Ha rischiato anche di avere embolie.

«Una morte più che possibile, dopo un trauma come quello. Ma non è andata così».

Non era la sua ora?

«Mi chiedo il perché di questo piccolo miracolo e non so rispondermi. Certo, sono sempre stato un atleta e questo ha certamente giovato, soprattutto per quanto riguarda la resistenza del cuore.
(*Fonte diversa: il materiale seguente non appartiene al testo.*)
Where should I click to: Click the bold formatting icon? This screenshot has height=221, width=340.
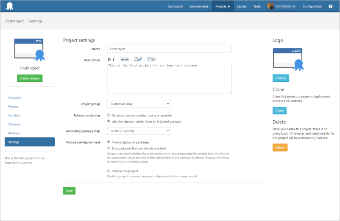(x=109, y=60)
Resta il fatto che la Bmw 320 è un'auto piuttosto bassa e che mi sono incastrato sotto un camion: guardando le foto dell'incidente, ancora mi chiedo come e perché sono salvo».

Il come si sa. Il perché?

«Quello no, a parte la questione del fisico forte che, però, non basta a spiegarlo. Ma ho smesso di chiedermelo: m'interessa di più occuparmi del neonato Michele Caredda, quello della torta per il compleanno zero. Sono qui di nuovo, mi gira la testa per l'aria così ossigenata del Poetto dopo tanto tempo in ospedale. Sono dolorante, felice e commosso».

Un nuovo Michele.

«Basato sul precedente ma sì, nuovo. Sono pieno di gratitudine per chi mi ha soccorso e curato, per chi mi è stato al fianco benché fossimo insieme da pochi mesi, per la famiglia del basket che sempre mi è stata vicino, fin dal primo giorno. Sono grato di esserci, felice che questa disgrazia abbia reso ancor più speciale il rapporto con mia figlia Francesca, che ha 25 anni e vive in Svezia. Sono felice che i miei amici ciclisti di Praga vengano a trovarmi e si facciano sentire, di aver selezionato gli affetti, di aver visto grandi prove di amicizia da persone da cui non le aspettavo».

Nessuno l'ha delusa?

«Qualcuno sì, ma preferisco godermi il piacevole stupore di chi c'è più di quanto pensassi. È una gran cosa, per un neonato».